You wanted rough sex, but perhaps your idea of rough was different than mine.
"Handcuff me now, bitch," you spat at me.
Of course there is no way I can refuse you when you talk like that, so I did.
Then I opened your pocket knife and started with a simple cut, to release the tension beneath the taut skin. Flesh that tasted of peaches and sweat and sex. One small cut that tore into a gash when I twisted you around my fingers. So easy to do, with no resistance from you. But how could you produce a recognizable word with dirty, shit-stained underwear shoved into your mouth? I could have stopped there, but the look of terror in your eyes only ignited my wrath. I had to release myself of you.
So I went to the kitchen to find a bigger knife, instead coming back with a cheese grater.
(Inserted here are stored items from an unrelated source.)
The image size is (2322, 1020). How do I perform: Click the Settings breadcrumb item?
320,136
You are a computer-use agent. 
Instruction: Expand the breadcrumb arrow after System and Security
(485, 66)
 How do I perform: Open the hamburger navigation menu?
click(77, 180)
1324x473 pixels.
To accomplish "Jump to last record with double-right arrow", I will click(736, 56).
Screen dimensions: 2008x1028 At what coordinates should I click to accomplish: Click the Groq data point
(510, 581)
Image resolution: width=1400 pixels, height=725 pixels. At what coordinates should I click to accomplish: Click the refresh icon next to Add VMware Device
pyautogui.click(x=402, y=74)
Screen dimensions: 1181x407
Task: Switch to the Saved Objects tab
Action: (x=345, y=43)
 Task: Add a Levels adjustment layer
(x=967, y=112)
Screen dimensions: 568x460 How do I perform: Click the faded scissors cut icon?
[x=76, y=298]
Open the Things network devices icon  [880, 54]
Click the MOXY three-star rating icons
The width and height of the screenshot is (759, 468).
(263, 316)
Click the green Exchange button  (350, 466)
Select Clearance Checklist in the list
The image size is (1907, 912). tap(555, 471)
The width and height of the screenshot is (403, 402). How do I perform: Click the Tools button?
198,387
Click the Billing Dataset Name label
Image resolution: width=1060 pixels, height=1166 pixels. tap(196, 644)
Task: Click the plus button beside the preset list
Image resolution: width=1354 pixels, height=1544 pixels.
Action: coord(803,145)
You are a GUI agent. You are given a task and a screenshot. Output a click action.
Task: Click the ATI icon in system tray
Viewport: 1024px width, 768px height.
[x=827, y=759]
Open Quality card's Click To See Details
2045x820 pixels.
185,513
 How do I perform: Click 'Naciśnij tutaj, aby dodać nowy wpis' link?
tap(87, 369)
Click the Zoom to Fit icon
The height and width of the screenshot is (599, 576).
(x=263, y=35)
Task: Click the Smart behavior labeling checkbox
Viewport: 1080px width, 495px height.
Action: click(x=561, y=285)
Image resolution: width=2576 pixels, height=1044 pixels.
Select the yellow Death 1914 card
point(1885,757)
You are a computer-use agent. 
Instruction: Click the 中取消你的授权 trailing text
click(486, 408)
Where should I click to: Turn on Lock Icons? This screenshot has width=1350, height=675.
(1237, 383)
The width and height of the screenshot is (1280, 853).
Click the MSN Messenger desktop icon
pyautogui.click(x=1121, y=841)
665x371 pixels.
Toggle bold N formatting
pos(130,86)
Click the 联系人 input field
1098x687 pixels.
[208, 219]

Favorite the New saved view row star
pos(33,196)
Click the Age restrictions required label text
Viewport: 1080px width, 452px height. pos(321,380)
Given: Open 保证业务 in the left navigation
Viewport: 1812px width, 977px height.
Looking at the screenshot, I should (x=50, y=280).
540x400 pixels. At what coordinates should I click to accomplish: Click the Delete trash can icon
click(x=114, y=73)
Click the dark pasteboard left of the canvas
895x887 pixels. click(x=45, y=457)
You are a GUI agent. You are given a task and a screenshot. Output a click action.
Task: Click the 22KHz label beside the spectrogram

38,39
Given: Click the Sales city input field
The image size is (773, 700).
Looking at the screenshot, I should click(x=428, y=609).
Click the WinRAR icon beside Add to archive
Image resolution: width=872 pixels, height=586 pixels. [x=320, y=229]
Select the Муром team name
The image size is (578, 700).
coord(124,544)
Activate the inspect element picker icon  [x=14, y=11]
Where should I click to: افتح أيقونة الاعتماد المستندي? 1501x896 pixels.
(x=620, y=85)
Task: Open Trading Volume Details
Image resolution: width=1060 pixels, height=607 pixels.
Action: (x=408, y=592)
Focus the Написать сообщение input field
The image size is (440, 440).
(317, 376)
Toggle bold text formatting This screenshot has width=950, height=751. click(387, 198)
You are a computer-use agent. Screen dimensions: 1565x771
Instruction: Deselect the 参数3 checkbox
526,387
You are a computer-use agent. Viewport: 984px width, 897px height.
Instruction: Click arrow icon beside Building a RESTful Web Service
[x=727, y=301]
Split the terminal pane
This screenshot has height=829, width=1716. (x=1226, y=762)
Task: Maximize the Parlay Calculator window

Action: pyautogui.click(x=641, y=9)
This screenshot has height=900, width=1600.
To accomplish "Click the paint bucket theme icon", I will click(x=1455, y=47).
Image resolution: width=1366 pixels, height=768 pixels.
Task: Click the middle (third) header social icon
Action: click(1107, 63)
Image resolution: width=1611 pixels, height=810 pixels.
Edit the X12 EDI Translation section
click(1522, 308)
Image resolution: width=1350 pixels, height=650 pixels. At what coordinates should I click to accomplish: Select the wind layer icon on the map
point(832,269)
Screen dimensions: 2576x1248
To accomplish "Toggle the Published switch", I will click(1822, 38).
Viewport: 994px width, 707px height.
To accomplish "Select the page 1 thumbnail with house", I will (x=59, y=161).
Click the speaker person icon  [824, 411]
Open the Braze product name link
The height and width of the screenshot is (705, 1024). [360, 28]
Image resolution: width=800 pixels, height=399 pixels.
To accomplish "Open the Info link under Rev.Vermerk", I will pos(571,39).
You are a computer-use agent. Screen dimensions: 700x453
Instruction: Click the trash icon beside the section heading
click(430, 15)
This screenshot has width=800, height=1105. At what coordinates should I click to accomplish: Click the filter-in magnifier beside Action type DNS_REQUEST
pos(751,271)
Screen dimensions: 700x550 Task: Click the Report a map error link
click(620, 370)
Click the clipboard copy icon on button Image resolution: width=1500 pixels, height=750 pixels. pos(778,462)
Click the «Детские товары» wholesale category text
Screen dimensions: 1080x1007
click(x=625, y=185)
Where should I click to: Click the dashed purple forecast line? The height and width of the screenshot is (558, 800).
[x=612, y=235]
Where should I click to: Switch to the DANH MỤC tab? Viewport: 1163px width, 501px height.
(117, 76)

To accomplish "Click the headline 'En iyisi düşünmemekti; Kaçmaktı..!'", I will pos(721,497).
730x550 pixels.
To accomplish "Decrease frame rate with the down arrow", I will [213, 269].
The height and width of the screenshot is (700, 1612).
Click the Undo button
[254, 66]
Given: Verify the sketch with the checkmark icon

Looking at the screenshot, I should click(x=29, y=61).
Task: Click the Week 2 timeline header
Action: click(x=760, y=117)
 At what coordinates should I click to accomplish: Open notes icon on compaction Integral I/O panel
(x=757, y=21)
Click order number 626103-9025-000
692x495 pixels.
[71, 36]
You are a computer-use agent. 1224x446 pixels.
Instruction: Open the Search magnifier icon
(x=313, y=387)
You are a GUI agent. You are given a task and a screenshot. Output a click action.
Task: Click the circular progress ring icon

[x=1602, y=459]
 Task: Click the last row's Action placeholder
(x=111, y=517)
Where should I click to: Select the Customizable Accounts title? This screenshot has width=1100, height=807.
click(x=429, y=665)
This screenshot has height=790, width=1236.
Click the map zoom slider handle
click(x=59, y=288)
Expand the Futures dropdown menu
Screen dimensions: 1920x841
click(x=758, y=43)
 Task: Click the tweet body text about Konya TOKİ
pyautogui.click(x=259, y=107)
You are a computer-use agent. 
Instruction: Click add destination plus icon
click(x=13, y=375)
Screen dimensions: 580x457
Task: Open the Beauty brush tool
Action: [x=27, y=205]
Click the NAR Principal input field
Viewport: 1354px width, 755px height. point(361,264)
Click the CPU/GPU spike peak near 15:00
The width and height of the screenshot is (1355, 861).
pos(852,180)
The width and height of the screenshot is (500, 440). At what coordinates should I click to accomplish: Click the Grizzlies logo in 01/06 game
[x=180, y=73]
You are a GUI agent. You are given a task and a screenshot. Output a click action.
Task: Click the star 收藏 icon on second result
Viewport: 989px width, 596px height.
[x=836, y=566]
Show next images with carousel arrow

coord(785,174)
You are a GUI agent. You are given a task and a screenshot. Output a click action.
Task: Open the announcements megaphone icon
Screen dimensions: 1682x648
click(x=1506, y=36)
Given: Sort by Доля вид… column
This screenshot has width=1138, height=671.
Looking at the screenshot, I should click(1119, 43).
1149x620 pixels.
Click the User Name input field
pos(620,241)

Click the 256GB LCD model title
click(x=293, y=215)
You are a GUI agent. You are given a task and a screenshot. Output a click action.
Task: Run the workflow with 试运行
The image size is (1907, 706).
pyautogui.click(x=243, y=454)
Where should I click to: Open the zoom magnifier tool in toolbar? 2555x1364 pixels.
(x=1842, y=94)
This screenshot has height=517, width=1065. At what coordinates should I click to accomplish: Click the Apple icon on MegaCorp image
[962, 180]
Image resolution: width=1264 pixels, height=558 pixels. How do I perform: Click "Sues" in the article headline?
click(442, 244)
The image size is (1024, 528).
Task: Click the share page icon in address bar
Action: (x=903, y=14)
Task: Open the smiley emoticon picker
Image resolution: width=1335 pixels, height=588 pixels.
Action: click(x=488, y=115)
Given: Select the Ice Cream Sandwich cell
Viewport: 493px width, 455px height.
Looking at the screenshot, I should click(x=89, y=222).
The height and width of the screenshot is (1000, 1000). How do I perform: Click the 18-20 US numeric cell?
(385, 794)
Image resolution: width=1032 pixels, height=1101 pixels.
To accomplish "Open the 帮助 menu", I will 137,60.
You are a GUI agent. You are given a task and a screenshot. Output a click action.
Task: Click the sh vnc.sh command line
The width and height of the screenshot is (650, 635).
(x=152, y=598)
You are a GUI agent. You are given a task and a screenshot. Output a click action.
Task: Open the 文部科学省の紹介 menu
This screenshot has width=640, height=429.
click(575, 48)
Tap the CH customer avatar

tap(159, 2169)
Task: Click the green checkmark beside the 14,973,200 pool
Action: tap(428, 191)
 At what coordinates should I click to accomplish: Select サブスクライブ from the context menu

Slowly I began to rub it against your thigh, rubbing you raw like you did to me only minutes before. I was enjoying the skin slowly shredding, but my love for you was greater and I wanted you to have a quicker release.
Now your restraints would help me find my control without having to worry about yours. I went back to the kitchen for the larger knife, and decided to cleanse myself of you because I wanted to be pure for my first time.
I stepped directly into the shower since my outer mask of clothing had already been carelessly strewn on the bedroom floor. The scorching water flooded over my hair and skin. I began to wash away the slimy mucus caused from your need. I had to prepare myself before I washed between my legs since I knew there would be pain. So delicately, like you, I massaged my lips until the pain turned into pleasure. I did not finish myself though, because I knew this sexual energy, that had no prior release, was what kept me going now.
Instead of drying myself I slipped into my fuzzy bathrobe and headed back into the bedroom, letting my rage continue so I could finish what I have wanted to do to someone for years. Without preamble I let my teeth sink into your upper arm and bit down until I felt your flesh give way. I wanted to remove a piece of you, not so I could keep it with me, but I simply wanted to see what the jagged mark would look like.
Your words, "You can bite, but not rip," flow into my mind as your blood floods into my mouth. Your look of horror changes as your eyes begin to glaze over. My rage changes as I begin to laugh.